▶ [Exercise objective]: Beginning at the line that holds "Where should I click to: Save", repeat every line through the last line of the material, exactly, and drop any pictures.

▶ [Input data]:
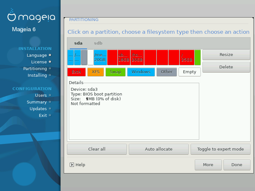
Task: Open the sdb disk tab
Action: [x=98, y=43]
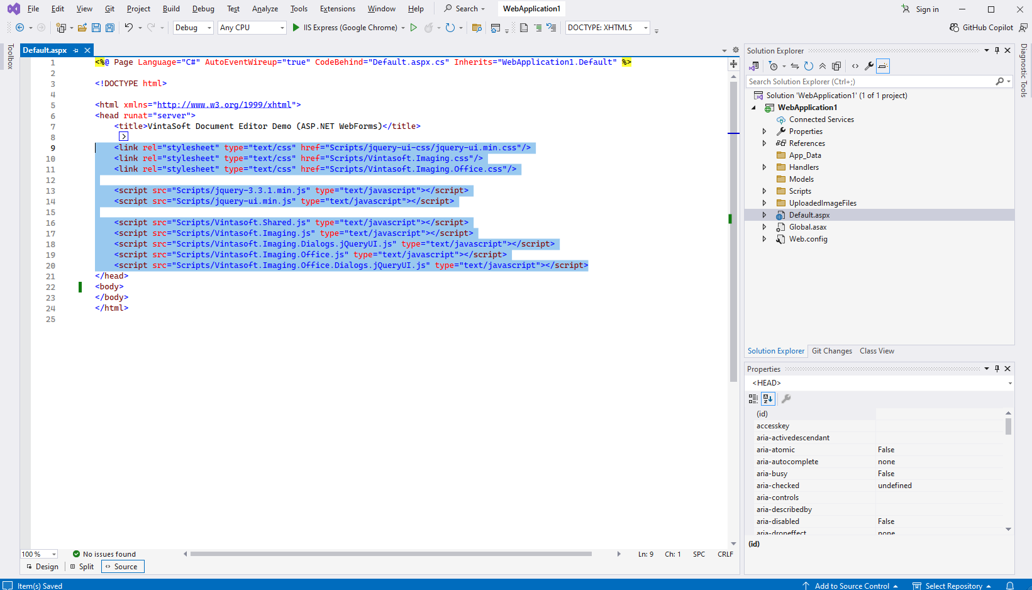Click the Save All toolbar icon
Image resolution: width=1032 pixels, height=590 pixels.
[110, 28]
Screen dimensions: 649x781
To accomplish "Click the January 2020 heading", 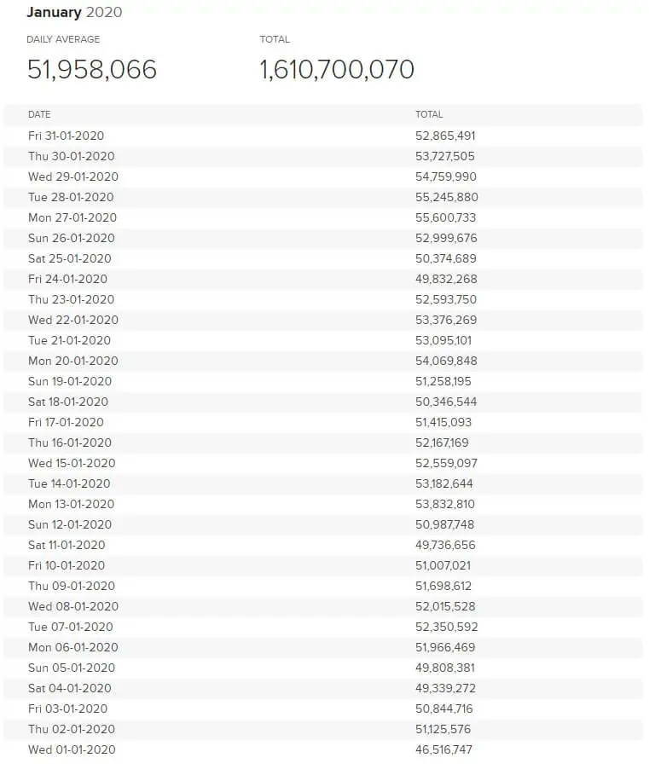I will click(x=74, y=12).
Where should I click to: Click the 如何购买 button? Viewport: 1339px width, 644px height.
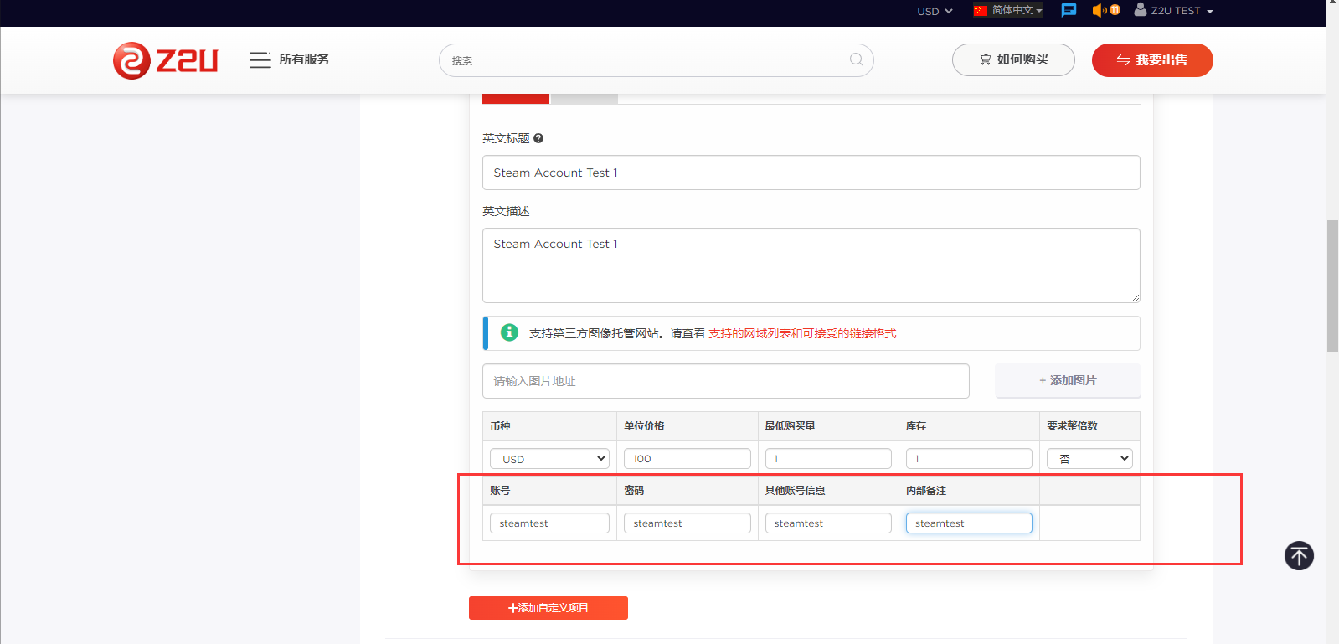tap(1013, 59)
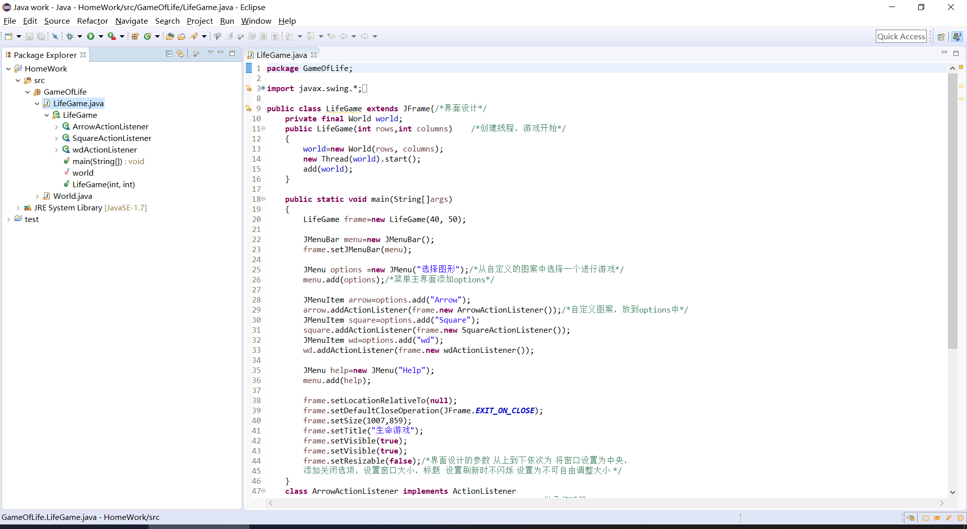967x529 pixels.
Task: Click the New Java Class icon
Action: [148, 36]
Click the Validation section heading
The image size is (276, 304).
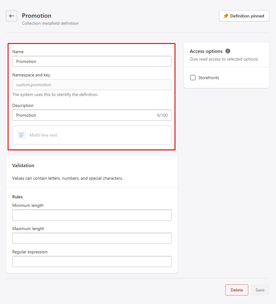click(23, 165)
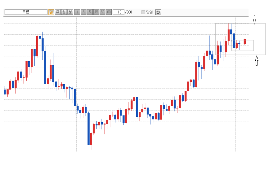Image resolution: width=273 pixels, height=170 pixels.
Task: Click the candle count field showing 113
Action: click(x=118, y=12)
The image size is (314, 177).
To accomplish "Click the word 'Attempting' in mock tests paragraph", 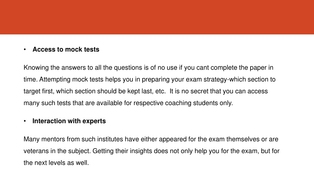I will pos(55,80).
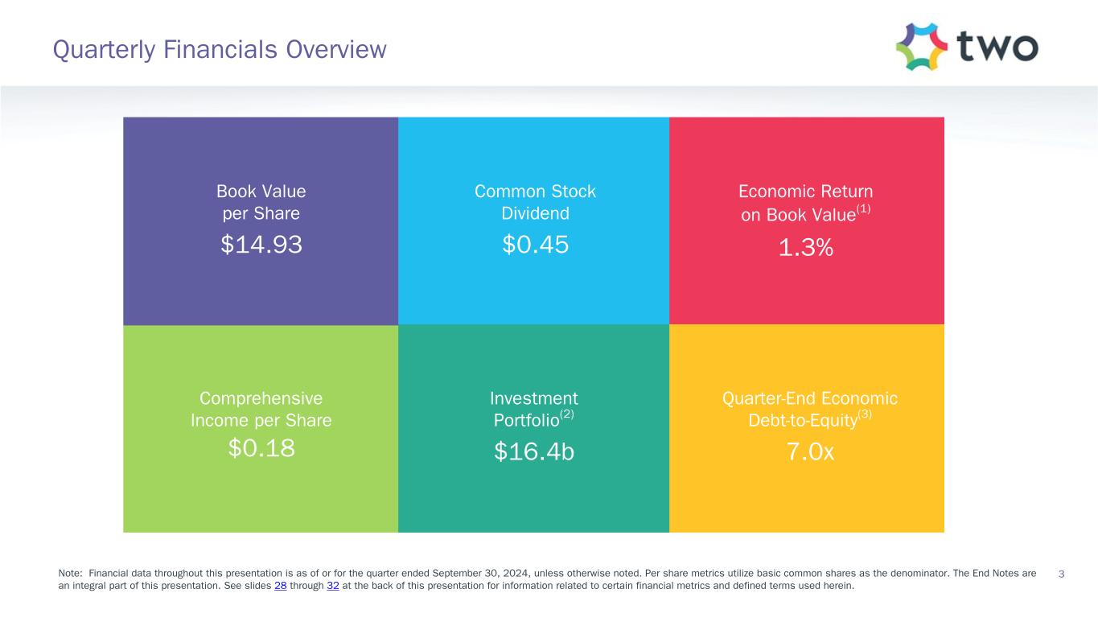The image size is (1098, 618).
Task: Open the slide 28 hyperlink
Action: [281, 586]
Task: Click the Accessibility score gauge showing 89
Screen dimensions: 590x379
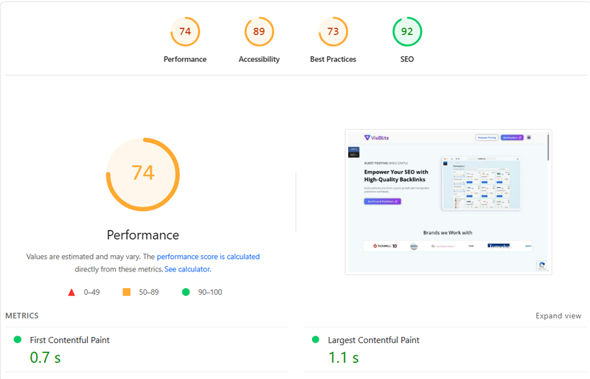Action: 259,32
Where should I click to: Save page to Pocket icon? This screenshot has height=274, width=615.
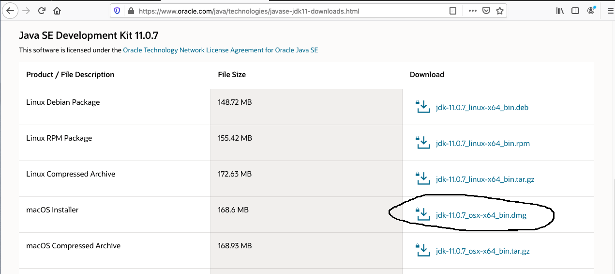pos(486,10)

▶ [Written solution]:
Where should I click to: Save page to Pocket icon? This screenshot has height=274, width=615.
pos(486,10)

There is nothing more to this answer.